I like the word diet, but only when it is said backwards. Then it sounds cooler and also like it's a word in German, Steid. Diets are too hard to follow in my opinion. Once I tried to be on one, but then all I could think about was food so clearly I gave that one up. I think it lasted all of 3 days. I also love when people come to order drinks and inform me they are on a diet. I especially love it when they order a blended 20 ounce mocha immediately after, but tell me to forget the whip cream because of their diet. I always want to say, well, the whole drink sort of contradicts your diet anyway so why not add the whip cream, but then again, I'm not the one on a diet.

Antonio has recently informed me of his diet. I forgot to tell him that I don't really care, but he comes in every single day to let me know of his progress. Apparently, today, he is down to 198 pounds. The things he can now do at 198 pounds are:

- bend over and tie his shoes
- sweep the floors with more energy
- Be a jerk for longer with his newly increased stamina
- Wear his zip-up fleece vest, zipped up

I tried to ignore him but it's hard when someone is standing directly in front of you demonstrating their new skill set and rubbing their belly at the same time.

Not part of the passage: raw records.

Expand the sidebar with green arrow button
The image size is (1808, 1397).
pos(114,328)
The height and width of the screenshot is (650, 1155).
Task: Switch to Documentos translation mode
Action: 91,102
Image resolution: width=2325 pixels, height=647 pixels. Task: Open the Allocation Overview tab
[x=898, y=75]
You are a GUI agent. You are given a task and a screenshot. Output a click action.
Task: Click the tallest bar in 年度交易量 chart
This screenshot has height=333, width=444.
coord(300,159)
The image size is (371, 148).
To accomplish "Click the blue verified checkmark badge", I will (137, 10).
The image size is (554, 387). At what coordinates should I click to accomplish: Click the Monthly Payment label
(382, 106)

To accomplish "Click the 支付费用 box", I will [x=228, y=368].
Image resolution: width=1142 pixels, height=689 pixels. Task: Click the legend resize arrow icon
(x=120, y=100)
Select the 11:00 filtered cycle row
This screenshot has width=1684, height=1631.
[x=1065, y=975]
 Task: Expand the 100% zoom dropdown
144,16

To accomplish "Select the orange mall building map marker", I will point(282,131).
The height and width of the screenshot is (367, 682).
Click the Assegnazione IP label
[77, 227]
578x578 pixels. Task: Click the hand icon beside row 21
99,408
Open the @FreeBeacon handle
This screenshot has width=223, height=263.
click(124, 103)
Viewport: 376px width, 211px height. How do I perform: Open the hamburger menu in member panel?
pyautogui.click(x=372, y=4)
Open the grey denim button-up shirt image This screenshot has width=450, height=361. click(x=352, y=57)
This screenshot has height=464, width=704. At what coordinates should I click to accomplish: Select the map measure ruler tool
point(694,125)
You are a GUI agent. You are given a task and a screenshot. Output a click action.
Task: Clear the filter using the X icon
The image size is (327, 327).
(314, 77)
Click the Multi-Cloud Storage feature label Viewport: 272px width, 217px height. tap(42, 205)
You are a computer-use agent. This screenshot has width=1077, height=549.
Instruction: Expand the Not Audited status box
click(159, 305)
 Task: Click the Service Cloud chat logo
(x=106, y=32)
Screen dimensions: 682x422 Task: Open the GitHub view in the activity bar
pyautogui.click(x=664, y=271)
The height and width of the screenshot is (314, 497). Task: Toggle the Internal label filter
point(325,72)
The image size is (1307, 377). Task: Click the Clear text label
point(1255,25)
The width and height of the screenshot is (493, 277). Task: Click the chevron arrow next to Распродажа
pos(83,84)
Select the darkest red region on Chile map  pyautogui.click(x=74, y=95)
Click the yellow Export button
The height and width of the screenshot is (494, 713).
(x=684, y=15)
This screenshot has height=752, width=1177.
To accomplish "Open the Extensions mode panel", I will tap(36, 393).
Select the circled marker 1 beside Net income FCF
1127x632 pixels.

Then another man came in shortly afterwards. He was a boxer in his day. We will call him Ken. He comes in every single evening. He also repeats the same things every single time. It is going on month 6 of me hearing about his days as a boxer. I think he got punched one too many times that he can't seem to remember ever telling me any of this. Poor Ken. Where's Barbie? Before he left, he told me about the pimples developing on his forehead. He seemed unhappy about this, especially since he's over 50. Hmmmm....

And then just when I thought I couldn't take any more, I spied Silver Fox, and then everything was ok.